The Finance Committee convened Monday to hear an update from Town Administrator Thatcher Kezer and Finance Director Aleesha Nunley Benjamin on the fiscal year 2024 budget, where both officials said final numbers — particularly those concerning a proposed override — remain unavailable.
Kezer said he has now met with each town department to review their FY24 budget requests and told the committee he has a spreadsheet with a column representing a balanced budget and a column representing a level services budget. The balanced budget includes a series of cuts to services, a result of the declining amount of free cash available to the town, and the level services budget represents the actual cost of continuing to provide all the services the town does.
The difference between the two columns represents the amount the town would ask voters for via an override to plug the FY24 structural deficit, a number that Kezer said he was not ready to provide.

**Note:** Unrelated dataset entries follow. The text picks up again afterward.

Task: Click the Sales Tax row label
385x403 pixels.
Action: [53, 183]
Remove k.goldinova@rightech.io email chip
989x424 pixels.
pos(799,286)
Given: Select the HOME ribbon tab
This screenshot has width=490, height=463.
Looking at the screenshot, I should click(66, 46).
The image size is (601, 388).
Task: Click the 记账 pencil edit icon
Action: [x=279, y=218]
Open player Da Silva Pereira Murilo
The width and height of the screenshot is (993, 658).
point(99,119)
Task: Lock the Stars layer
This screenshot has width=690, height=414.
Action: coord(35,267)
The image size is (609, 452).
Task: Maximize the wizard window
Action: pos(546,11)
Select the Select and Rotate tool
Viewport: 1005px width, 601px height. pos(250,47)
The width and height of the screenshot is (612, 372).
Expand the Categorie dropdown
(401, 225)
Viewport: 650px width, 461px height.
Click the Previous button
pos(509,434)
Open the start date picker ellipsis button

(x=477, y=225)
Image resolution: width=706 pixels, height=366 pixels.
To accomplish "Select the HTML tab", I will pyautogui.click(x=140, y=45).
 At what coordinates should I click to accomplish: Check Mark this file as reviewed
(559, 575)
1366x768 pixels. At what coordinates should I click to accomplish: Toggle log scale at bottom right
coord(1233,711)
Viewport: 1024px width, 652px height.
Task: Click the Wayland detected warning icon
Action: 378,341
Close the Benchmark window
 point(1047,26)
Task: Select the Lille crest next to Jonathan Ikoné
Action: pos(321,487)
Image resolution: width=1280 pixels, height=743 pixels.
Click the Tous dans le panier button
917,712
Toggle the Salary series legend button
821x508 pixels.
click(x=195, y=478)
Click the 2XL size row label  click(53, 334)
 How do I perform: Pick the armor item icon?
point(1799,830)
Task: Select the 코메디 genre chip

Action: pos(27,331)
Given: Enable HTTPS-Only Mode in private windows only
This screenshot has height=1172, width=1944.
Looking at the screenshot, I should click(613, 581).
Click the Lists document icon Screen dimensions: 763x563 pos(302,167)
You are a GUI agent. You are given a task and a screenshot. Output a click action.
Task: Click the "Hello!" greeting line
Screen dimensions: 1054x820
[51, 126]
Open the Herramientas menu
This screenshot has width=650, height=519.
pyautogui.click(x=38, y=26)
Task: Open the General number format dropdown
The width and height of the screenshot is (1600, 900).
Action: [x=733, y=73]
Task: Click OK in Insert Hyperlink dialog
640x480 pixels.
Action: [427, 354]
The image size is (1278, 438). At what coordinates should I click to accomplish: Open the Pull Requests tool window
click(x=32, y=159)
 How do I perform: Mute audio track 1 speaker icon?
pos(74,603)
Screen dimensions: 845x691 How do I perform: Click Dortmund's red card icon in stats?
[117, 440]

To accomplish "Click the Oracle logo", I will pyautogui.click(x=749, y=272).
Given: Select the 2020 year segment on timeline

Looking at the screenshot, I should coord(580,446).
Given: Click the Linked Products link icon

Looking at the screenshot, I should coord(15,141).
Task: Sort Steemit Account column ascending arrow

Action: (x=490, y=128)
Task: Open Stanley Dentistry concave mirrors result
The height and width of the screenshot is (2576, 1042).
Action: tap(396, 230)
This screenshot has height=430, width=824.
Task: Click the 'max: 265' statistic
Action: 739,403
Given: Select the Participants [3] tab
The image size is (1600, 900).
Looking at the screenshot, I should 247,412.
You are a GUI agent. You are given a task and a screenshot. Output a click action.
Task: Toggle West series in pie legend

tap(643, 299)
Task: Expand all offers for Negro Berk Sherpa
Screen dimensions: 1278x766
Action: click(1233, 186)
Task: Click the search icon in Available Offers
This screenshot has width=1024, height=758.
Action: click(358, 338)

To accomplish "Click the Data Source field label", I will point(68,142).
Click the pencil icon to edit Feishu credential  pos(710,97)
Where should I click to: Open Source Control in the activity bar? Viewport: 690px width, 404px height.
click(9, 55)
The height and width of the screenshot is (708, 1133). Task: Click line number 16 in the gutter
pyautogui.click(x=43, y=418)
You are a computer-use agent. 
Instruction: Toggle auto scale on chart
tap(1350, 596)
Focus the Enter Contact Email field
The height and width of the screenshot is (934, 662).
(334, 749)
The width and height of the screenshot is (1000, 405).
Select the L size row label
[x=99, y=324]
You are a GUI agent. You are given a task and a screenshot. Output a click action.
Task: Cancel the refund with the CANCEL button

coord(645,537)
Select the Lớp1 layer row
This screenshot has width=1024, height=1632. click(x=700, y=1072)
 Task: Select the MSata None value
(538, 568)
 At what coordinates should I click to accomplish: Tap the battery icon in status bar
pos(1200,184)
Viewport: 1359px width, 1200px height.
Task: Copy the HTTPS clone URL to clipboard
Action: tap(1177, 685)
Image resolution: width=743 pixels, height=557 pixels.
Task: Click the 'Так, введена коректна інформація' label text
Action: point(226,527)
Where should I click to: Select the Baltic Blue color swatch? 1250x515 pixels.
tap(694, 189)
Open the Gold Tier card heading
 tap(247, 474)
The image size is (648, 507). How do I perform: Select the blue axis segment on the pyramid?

But, he said, his fear earlier in the budget process that the deficit number would be “astronomical” has been assuaged.
“It is reasonable to work with,” he said. “From a municipal perspective, we’re in a ballpark of a reasonable and responsible override number.”
Kezer said officials are still in the process of scrubbing numbers and checking formulas as they finalize the budget. He added that the average total of cuts at each town department was 4 percent.
Finance Committee Chair Alec Goolsby said it’s the committee’s responsibility to present a balanced budget at Town Meeting, regardless of what cuts are made.
Goolsby said the school department has been presenting a reduced budget to its committee liaison since Kezer’s state of the town in February. That department’s reduced budget is not finalized. Kezer said. He added that he and Nunley Benjamin are set to sit down with Superintendent John Buckey and Assistant Superintendent for Finance and Operations Michelle Cresta to go over the numbers ahead of the FinCom vote on the school budget slated for Monday.
Kezer told the committee that override and budget numbers would be available ahead of the annual Town Meeting warrant hearing set for April 10.
“We’re at the stage now of scrubbing and validating all our numbers,” he said. “We’re in the quality control phase right now of the calculations to make sure everything is correct … as soon as we finish that quality check I’m prepared to share the information.”
“The sooner the better,” he added.
Kezer also provided additional clarity on the second override being discussed by the Select Board, which would fund the town’s pre-existing stabilization fund as a reserve in lieu of relying on free cash as reserves to balance the budget. He said town officials are exploring if there is an opportunity to add to the structural deficit override to start setting funds aside in the stabilization fund. Doing so is dependent on the size of the deficit, Kezer said.
That fund already has $500,000 in it, he added. The key difference between the fund and using free cash is the threshold required to use either — free cash can be accessed via a majority vote of Town Meeting, while the fund requires a supermajority.
“If we continue building up over time, hopefully what happens is we may need to use a portion of what we built up to get through next year, the year after, but each year we need less and less of drawing from the fund,” Kezer said.
At that point, Kezer said it would see further funding but remain as a backup, as opposed to a mechanism to balance the budget.
Goolsby also walked members through the timeline of the budget process — with a vote on half of the town department budgets on March 27, and another vote on the rest of the departments on April 3. The warrant hearing is set for April 10, when the committee will make recommendations on financial articles for the annual Town Meeting set for May 1. Potential overrides would then go before voters at the annual election on June 20.